Beldangi 2 was cleared for settlement in the early 90s. Bhutanese exiles were given refuge by the government of Nepal on humanitarian grounds and were temporarily settled in Maidhar by the side of the Kankai river, some 600 km east of Kathmandu. Slowly, other international organizations, including UNHCR and the International Red Cross Society, started helping them, providing food and clothing. Gradually the population of these refugees swelled and were moved to refugee camps within Jhapa and Morang Districts of Nepal lying under Mechi Zone Far eastern Zones among which Beldangi-2 has been the largest and biggest camp.

» Work task 1:
Can you condense the paragraph beginning "Beldangi 2 was cleared" in the passage on the Beldangi 2 camp into a short list that keeps its main facts?
» Work task 2:
Can you copy the passage on the Beldangi 2 camp word for word, starting at "Beldangi 2 was" and ending at "and biggest camp."?

» Excerpted data:
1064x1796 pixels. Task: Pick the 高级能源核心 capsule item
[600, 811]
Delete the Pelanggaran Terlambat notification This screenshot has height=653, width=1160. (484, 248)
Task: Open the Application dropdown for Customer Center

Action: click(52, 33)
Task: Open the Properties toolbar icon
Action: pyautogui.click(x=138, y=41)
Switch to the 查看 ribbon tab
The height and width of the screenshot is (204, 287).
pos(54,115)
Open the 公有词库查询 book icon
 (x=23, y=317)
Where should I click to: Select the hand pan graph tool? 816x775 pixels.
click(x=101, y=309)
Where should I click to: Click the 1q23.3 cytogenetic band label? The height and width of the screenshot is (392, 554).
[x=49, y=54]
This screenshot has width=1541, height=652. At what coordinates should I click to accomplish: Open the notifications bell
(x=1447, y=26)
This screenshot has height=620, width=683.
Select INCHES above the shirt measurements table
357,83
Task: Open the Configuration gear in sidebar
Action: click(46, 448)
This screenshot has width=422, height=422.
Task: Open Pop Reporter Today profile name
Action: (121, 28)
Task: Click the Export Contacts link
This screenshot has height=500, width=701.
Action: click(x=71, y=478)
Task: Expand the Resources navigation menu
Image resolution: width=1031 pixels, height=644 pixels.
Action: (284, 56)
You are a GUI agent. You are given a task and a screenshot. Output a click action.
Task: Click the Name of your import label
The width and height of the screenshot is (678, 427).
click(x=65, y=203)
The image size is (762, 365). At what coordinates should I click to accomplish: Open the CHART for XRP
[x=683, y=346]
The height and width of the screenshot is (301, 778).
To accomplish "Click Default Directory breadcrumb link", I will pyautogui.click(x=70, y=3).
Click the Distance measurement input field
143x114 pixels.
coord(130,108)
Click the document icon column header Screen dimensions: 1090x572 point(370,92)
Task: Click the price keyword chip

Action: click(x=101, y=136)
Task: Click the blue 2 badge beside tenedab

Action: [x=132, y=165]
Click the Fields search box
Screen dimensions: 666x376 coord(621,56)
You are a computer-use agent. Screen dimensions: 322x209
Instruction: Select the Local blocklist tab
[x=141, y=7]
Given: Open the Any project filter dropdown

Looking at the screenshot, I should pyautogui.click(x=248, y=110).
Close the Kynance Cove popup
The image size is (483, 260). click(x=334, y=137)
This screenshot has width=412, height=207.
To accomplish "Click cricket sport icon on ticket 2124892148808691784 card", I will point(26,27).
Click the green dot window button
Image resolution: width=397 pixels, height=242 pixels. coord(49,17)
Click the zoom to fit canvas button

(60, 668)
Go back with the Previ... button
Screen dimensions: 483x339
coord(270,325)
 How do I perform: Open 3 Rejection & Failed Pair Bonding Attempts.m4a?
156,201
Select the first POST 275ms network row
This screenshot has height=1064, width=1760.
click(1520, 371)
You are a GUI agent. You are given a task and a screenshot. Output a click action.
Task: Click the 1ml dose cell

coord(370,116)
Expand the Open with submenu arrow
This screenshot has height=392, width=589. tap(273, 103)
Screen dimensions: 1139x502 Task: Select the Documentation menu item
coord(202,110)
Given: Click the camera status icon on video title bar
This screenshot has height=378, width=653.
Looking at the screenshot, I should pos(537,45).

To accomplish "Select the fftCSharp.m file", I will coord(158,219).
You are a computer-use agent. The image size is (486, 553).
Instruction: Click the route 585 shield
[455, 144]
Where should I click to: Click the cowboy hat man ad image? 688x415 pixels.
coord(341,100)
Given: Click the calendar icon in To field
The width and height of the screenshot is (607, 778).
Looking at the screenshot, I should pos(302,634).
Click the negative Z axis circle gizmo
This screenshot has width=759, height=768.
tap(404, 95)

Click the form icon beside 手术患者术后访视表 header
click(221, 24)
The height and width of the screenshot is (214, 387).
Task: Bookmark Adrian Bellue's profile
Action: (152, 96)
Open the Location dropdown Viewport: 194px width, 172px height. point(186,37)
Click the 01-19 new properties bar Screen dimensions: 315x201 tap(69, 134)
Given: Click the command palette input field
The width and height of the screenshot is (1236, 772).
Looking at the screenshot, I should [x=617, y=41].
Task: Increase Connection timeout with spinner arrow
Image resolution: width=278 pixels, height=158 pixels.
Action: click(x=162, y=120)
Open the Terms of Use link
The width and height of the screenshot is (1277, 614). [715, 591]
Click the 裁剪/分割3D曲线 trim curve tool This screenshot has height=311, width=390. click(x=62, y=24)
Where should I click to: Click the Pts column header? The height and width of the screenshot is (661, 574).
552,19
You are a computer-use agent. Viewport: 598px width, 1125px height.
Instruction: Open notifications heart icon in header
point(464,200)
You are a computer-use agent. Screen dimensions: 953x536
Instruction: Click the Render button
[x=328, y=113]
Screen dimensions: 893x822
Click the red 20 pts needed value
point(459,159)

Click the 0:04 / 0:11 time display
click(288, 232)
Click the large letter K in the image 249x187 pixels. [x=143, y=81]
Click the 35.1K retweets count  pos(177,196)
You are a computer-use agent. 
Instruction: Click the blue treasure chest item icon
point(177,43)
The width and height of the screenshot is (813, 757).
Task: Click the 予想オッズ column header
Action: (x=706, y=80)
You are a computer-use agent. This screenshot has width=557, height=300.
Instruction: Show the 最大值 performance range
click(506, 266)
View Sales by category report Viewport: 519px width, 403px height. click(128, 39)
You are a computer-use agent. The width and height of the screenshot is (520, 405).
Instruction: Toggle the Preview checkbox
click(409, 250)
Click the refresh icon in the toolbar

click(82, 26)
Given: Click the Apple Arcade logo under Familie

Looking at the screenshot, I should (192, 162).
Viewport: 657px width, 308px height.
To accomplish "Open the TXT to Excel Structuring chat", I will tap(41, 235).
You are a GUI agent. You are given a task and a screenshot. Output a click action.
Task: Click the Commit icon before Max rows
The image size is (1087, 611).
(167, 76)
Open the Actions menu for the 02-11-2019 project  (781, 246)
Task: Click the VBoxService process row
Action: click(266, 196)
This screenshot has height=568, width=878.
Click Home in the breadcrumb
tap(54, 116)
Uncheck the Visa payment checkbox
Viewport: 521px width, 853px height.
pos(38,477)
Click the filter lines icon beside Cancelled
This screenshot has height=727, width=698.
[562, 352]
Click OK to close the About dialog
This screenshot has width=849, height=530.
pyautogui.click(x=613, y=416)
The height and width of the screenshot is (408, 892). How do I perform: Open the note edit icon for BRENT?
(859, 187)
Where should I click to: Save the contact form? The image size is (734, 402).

» Exercise solution 1:
- Beldangi 2 was cleared for settlement in the early 90s.
- Nepal's government gave Bhutanese exiles refuge on humanitarian grounds.
- They were first settled temporarily in Maidhar, beside the Kankai river, about 600 km east of Kathmandu.
- International organizations, including UNHCR and the International Red Cross Society, began providing food and clothing.
- As their numbers grew, the refugees were moved to camps in Nepal's Jhapa and Morang Districts.
- Beldangi-2 became the largest of these camps.

» Exercise solution 2:
Beldangi 2 was cleared for settlement in the early 90s. Bhutanese exiles were given refuge by the government of Nepal on humanitarian grounds and were temporarily settled in Maidhar by the side of the Kankai river, some 600 km east of Kathmandu. Slowly, other international organizations, including UNHCR and the International Red Cross Society, started helping them, providing food and clothing. Gradually the population of these refugees swelled and were moved to refugee camps within Jhapa and Morang Districts of Nepal lying under Mechi Zone Far eastern Zones among which Beldangi-2 has been the largest and biggest camp.